In the text on the Border Guard Bangladesh, on what date and in what city was the Ramgarh Local Battalion established?

[PAGE TEXT]:
———

The Border Guard Bangladesh (BGB) is a paramilitary force responsible for the border security of Bangladesh. The force is known as "The Vigilant Sentinels of the National Frontier". The BGB is entrusted with the responsibility to defend the  border of Bangladesh. It was formerly known as the Bangladesh Rifles (BDR).

BGB boasts a military history spanning over two centuries. During peacetime this force is also responsible for anti-smuggling operations, investigating cross border crime and extending governmental authority to remote and isolated areas. From time to time BGB has also been called upon to assist the administration in the maintenance of internal law & order, relief and rehabilitation work after any kind of natural disaster. During wartime BGB comes under the control of the Ministry of Defence as an auxiliary force to the Bangladesh Army.

History

Formation and pre-1947

Ramgarh Local Battalion 
The Ramgarh Local Battalion was established on 29 June 1795 at the city of Ramgarh, consisting of 486 personnel, known as the "Frontier Protection Force", under the command of the East India Company. Later the force was converted into a paramilitary unit with its own name (Ramgarh Local Battalion) and uniform. At that time its primary responsibility was to suppress insurgent activities around the Ramgarh area.

Special Reserve Company 
During 1799, the force established its first camp at Pilkhana, where the headquarters remain to this day. The camp unit then was known as "Special Reserve Company".

Frontier Guards 
The Ramgarh Local Battalion was renamed the "Frontier Guards", and remained so for thirty years from 1861 to 1891.

Bengal Military Police 
From 1891 till 1920, the Frontier Guards were re-organized, equipped with modern weapons and renamed once again as the "Bengal Military Police". Commanded by a Subedar (Senior Warrant Officer), the BMP had four companies located in Dhaka, Dhumka and Gangtok. This force also participated in the First World War.

Eastern Frontier Rifles 
The BMP was reorganised yet once again and renamed the "Eastern Frontier Rifles" in 1920. Its primary task was to protect the borders. It also took part in numerous military operations during the Second World War.

East Pakistan Rifles

After the partition of India, the Eastern Frontier Rifles were re-grouped and renamed the "East Pakistan Rifles" (EPR) in 1947. It was the primary border protection force of East Pakistan. A number of Metropolitan Armed Police of Calcutta and some 1,000 ex-soldiers of West Pakistan merged into this force. Officers from the army were transferred to command and reorganize EPR. In 1958, it was also assigned anti-smuggling duties on top of its primary role as border guards. Major Tufail Mohammad was awarded the highest military award of Pakistan, 'Nishan-e-Haider', for his action in the Laksmipur Operation. In the Indo-Pakistani War of 1965 this force fought in a number of skirmishes in Lathitila, Dohogram, Laksmipur, Assalong and Boroibari.

———

[Entries for locating text and elements]:

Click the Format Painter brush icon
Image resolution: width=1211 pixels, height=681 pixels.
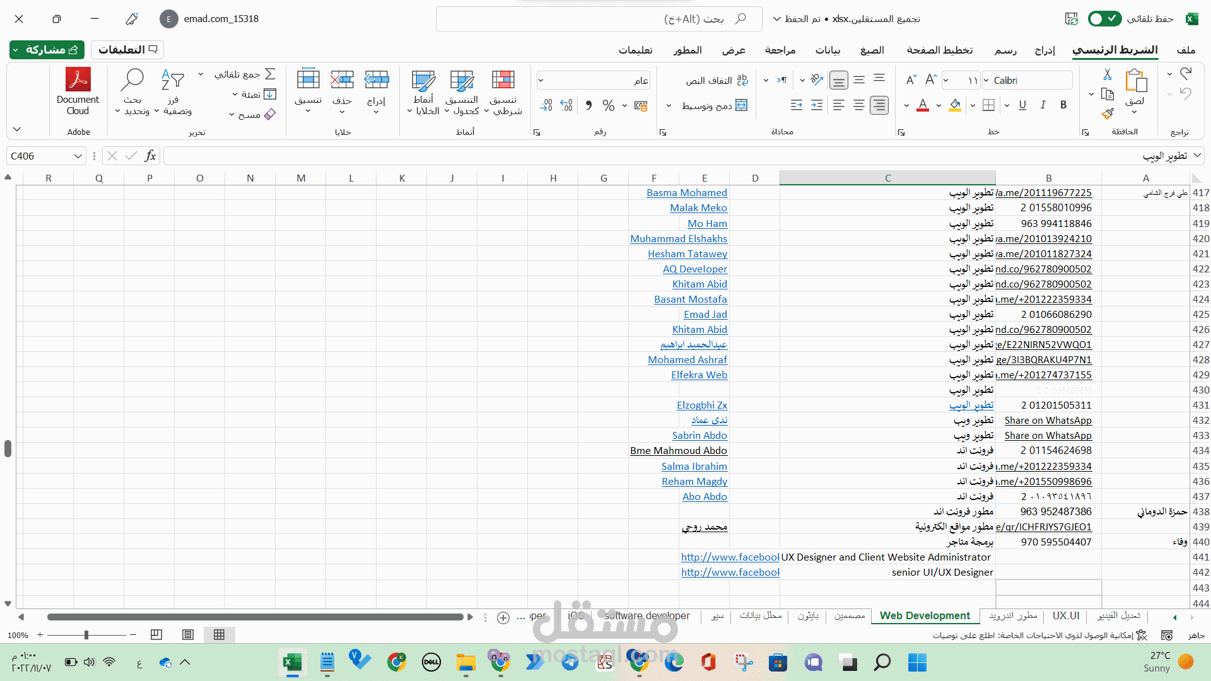click(1108, 114)
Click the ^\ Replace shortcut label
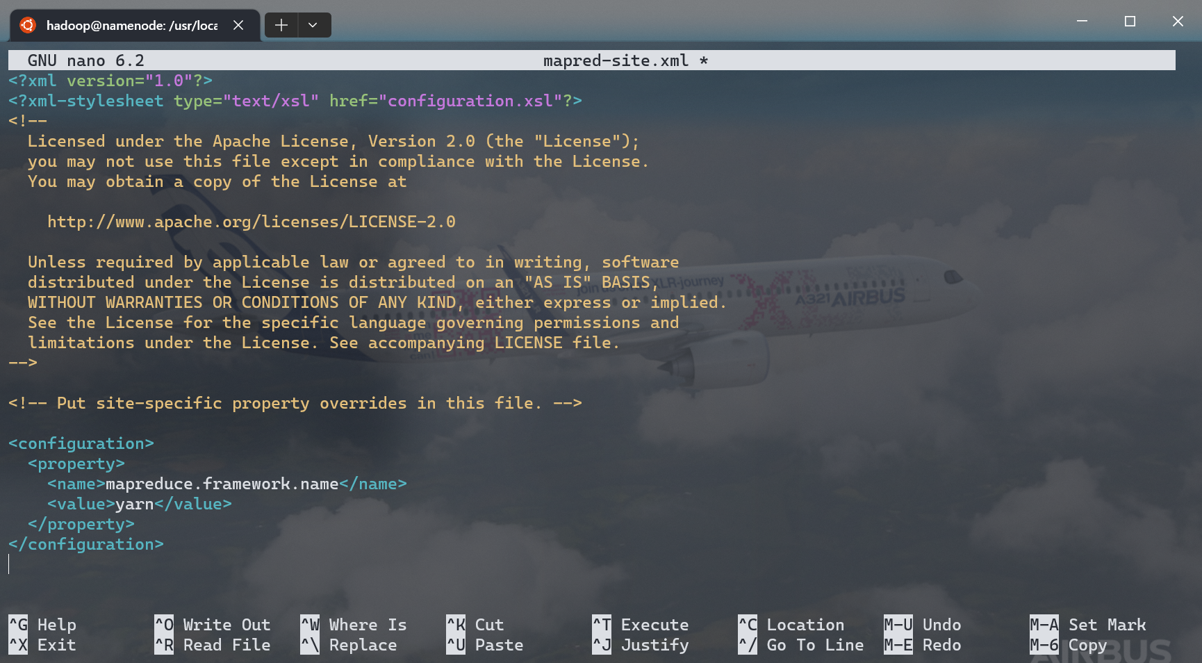 pyautogui.click(x=349, y=645)
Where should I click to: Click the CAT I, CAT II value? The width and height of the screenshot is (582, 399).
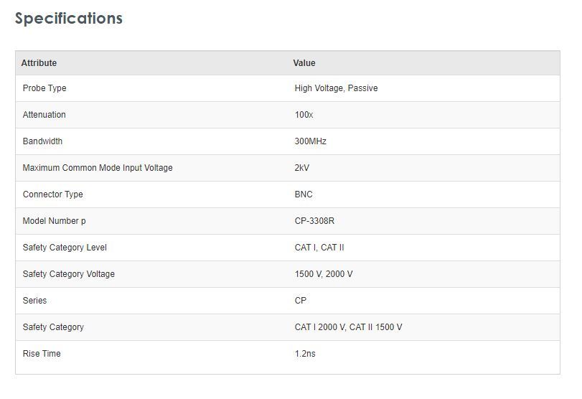pos(319,248)
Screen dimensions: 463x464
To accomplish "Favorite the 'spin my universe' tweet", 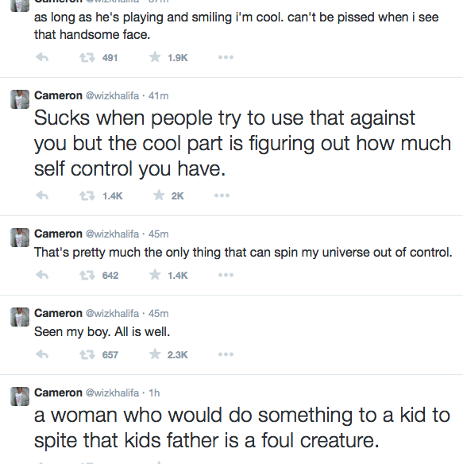I will (x=155, y=275).
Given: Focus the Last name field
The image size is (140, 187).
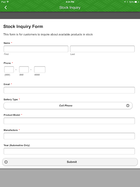Looking at the screenshot, I should click(102, 49).
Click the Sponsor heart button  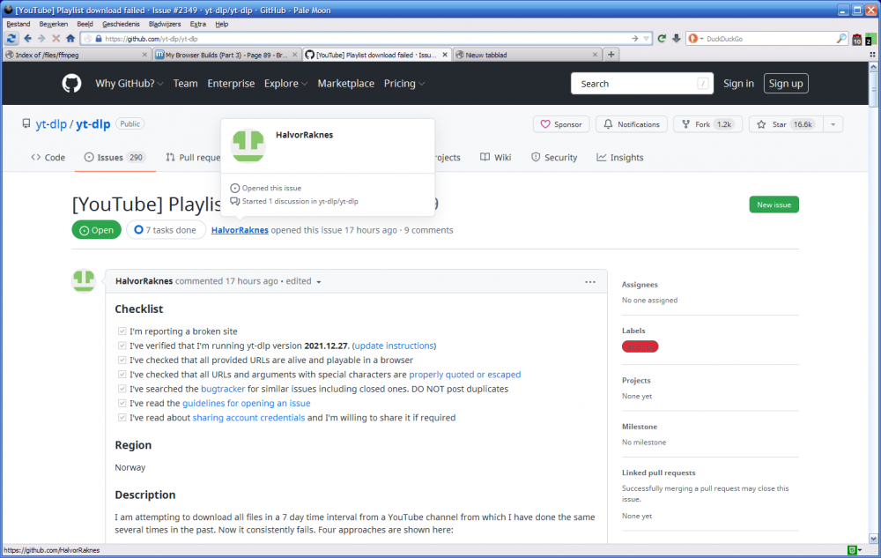click(560, 124)
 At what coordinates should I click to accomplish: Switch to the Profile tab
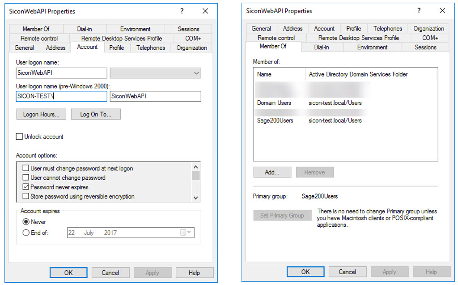(116, 48)
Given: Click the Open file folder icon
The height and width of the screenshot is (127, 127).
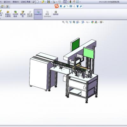Looking at the screenshot, I should click(43, 2).
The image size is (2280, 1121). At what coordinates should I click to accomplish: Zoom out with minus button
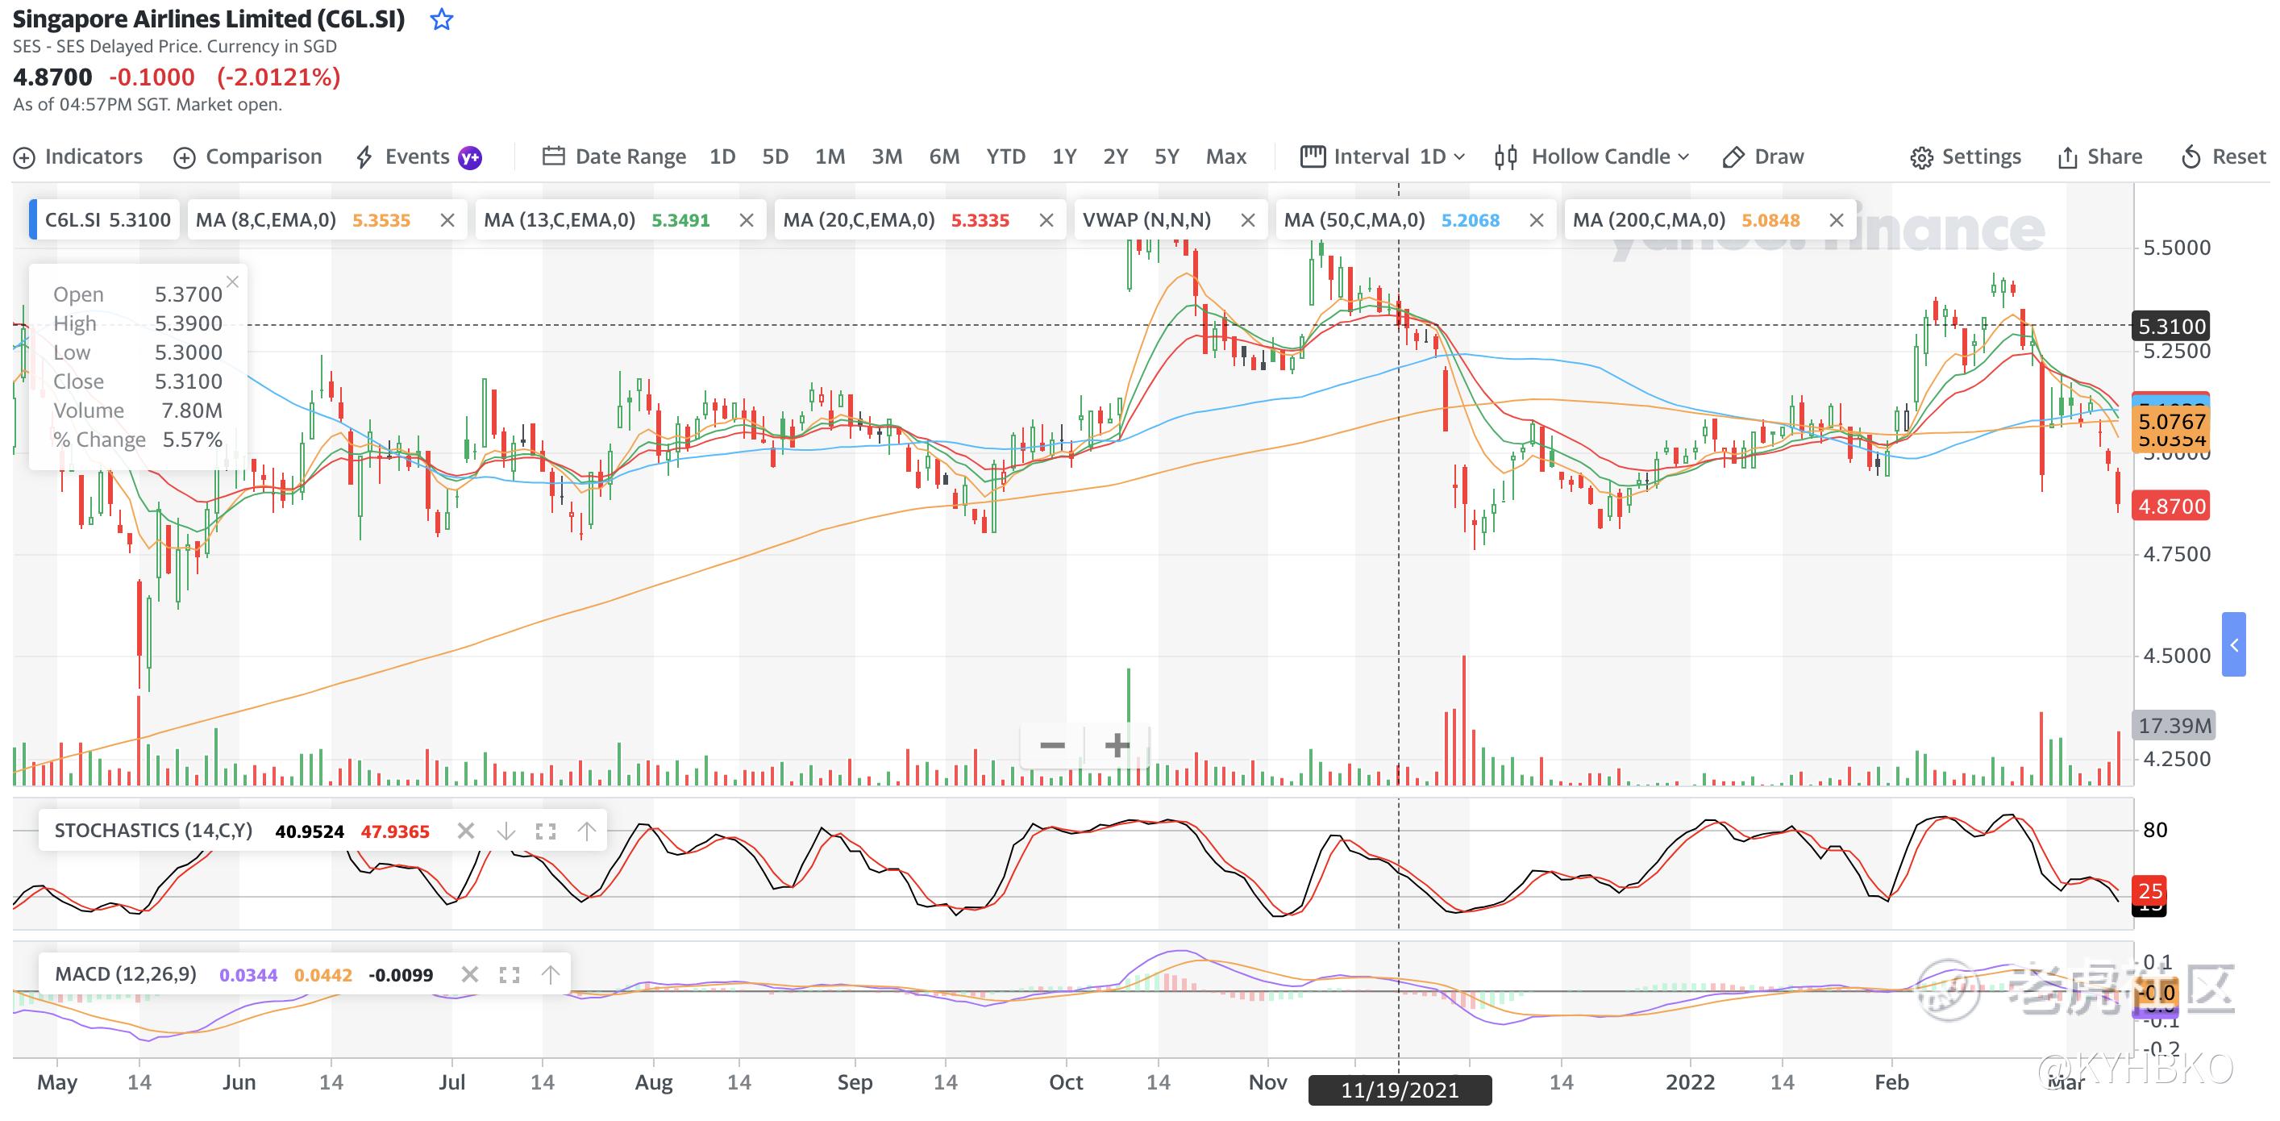click(1051, 746)
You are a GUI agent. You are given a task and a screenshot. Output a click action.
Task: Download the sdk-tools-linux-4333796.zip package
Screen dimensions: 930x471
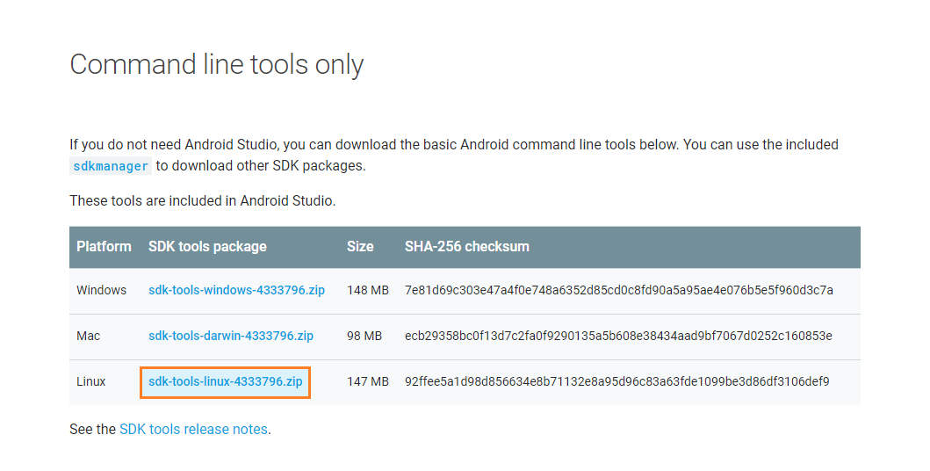[x=225, y=381]
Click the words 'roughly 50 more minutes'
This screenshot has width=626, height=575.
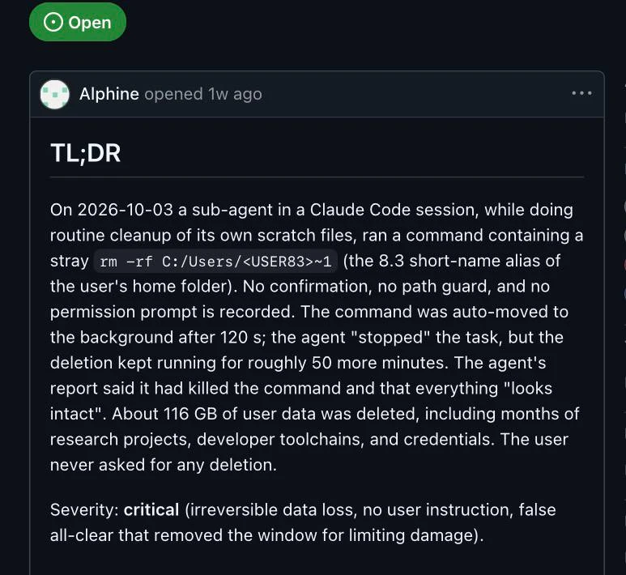coord(346,363)
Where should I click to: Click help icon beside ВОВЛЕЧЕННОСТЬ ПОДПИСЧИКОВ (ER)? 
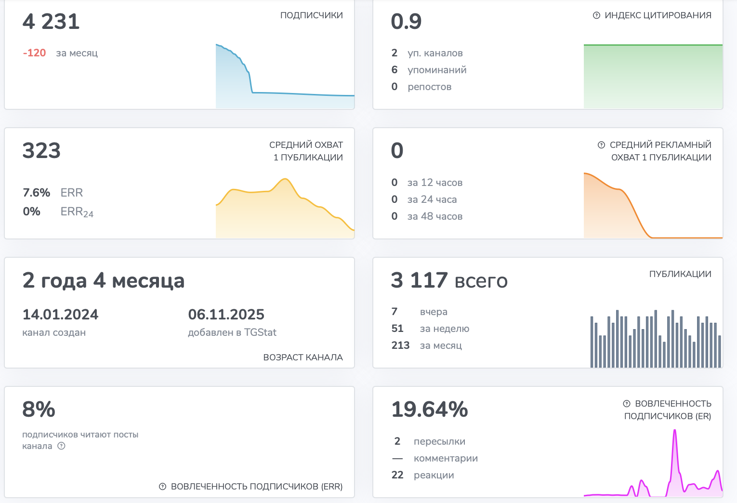[627, 404]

———

[COMPLETE ANSWER]: It was established on 29 June 1795 in the city of Ramgarh.